Okay so I got that concept…now…can the int function be used with a combination of arguements at once…ie 2 numbers at the same time in one line of code? Here is what I came up with and its shooting out errors like crazy.

def remove_middle(lst, start, end):
  if start <= end <= len(lst):
    lst = lst.pop(range(int('start', 10), int('end', 10)));
    return lst
  else:
    return lst

Interpreter displaying this error:

Traceback (most recent call last):
  File "script.py", line 10, in <module>
    print(remove_middle([4, 8, 15, 16, 23, 42], 1, 3))
  File "script.py", line 4, in remove_middle
    lst = lst.pop(range(int('start', 10), int('end', 10)));
ValueError: invalid literal for int() with base 10: 'start'

AFAIK, pop() can only take one integer argument (an index) at a time, not a range or list.

The first argument can be a number or a string, the second argument is always a number, the base. int() is a constructor, so the arguments are positionally based.

I like how you put it. Interesting…hmmm, well I came up with this strategy and it seems to execute up to the first return in the interpreter then throws a return syntax which I cannot seem to grasp.

Below is the code in the IDE:

#Write your function here
def remove_middle(lst, start, end):
  if start <= end <= len(lst):
    lst = lst.pop(range(int(bin(start), 2), int(bin(end), 2))
      return lst
  else:
    return lst

#Uncomment the line below when your function is done
print(remove_middle([4, 8, 15, 16, 23, 42], 1, 3))

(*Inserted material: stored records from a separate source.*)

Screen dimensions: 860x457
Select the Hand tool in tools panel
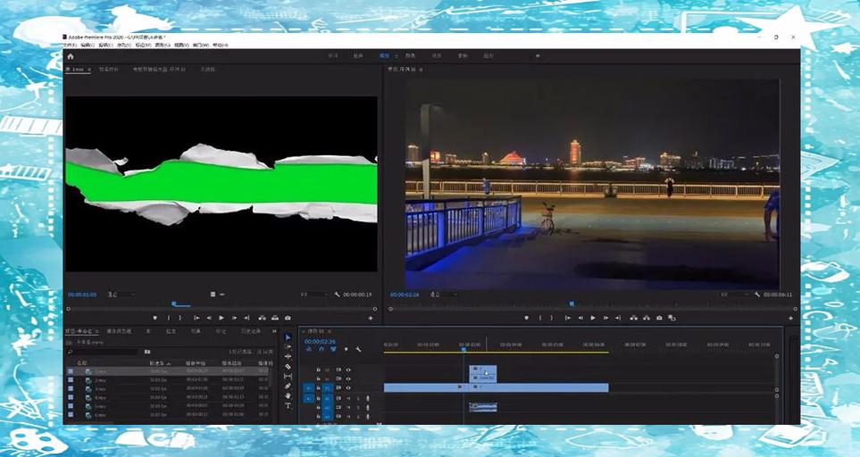(288, 395)
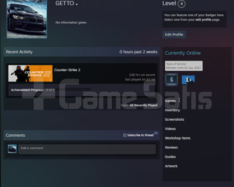Click the Add a comment field
The height and width of the screenshot is (187, 234).
coord(87,149)
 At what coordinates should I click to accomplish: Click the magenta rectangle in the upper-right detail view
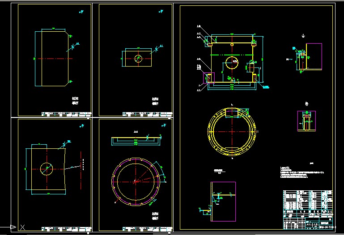click(x=313, y=57)
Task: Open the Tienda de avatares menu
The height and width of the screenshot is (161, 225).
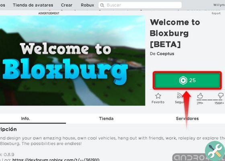Action: pos(33,5)
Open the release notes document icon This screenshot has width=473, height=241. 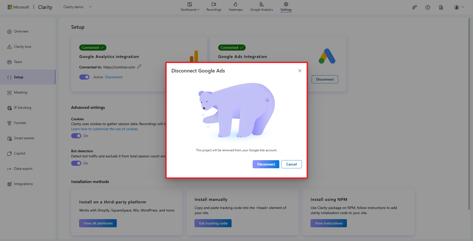(441, 7)
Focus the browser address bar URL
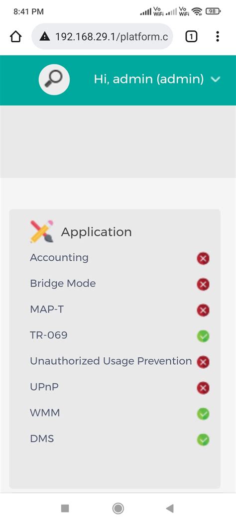 coord(112,36)
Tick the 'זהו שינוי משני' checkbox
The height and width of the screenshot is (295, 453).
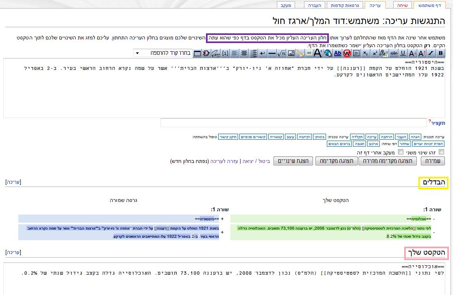coord(441,152)
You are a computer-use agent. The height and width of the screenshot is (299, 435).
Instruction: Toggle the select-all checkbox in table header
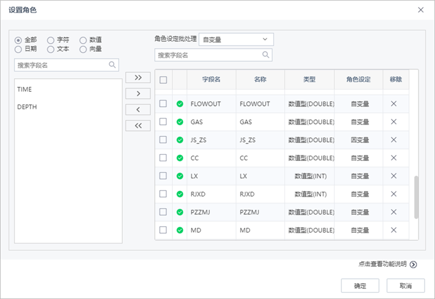[x=163, y=80]

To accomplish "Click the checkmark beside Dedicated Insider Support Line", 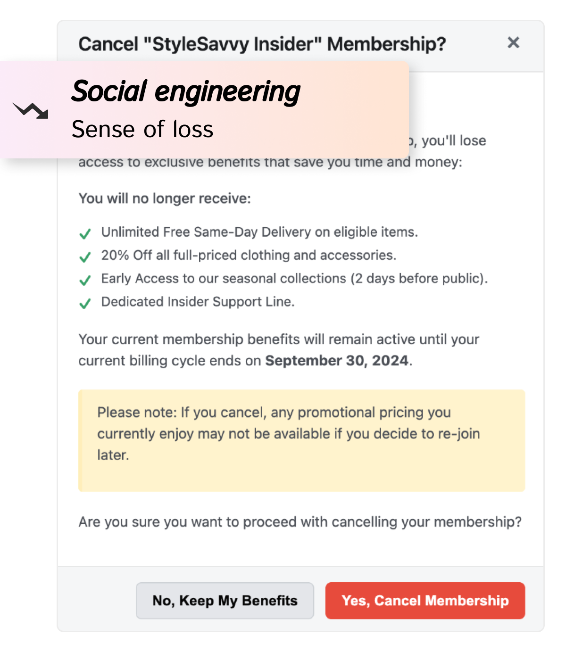I will click(85, 304).
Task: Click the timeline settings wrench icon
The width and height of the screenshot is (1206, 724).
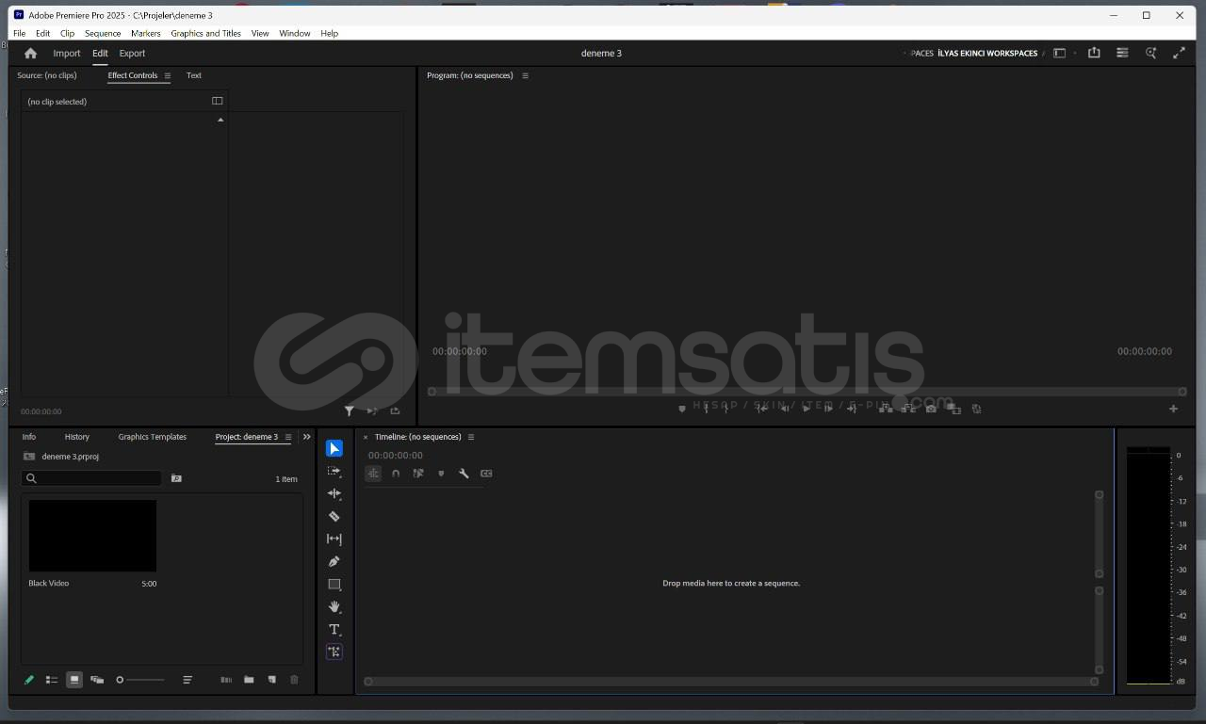Action: pyautogui.click(x=464, y=474)
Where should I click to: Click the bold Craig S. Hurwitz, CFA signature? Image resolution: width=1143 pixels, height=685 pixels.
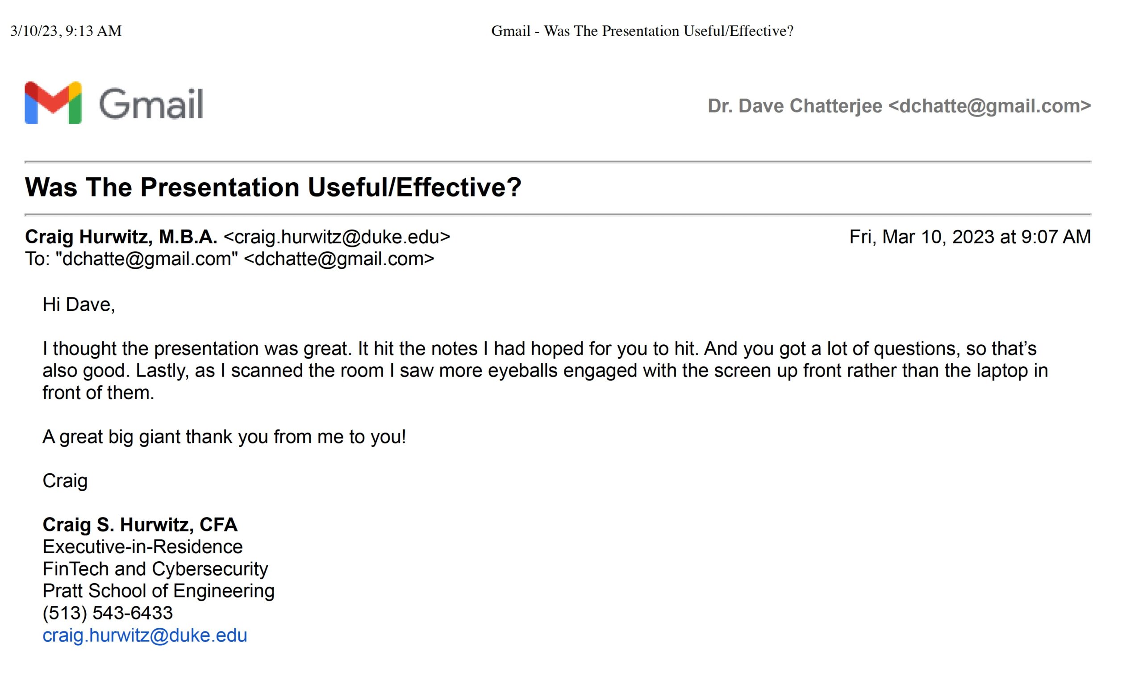click(x=140, y=525)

And this is the result in the interpreter:

File "script.py", line 5
    return lst
         ^
SyntaxError: invalid syntax

The error is because of indentation in the block above that line. Since it is a syntax error it didn’t have a chance to actually run the code or we would get this exception…

TypeError: 'range' object cannot be interpreted as an integer

As mentioned earlier, pop takes an integer, not a sequence.

Hi, I’m trying to use this solution:

def remove_middle (lst, start, end):
lst1=lst[:start]
lst2=lst[end:]+1
return lst1+lst2

But I’m getting “can only concatenate list (not “int”) to list” error. What am I doing wrong?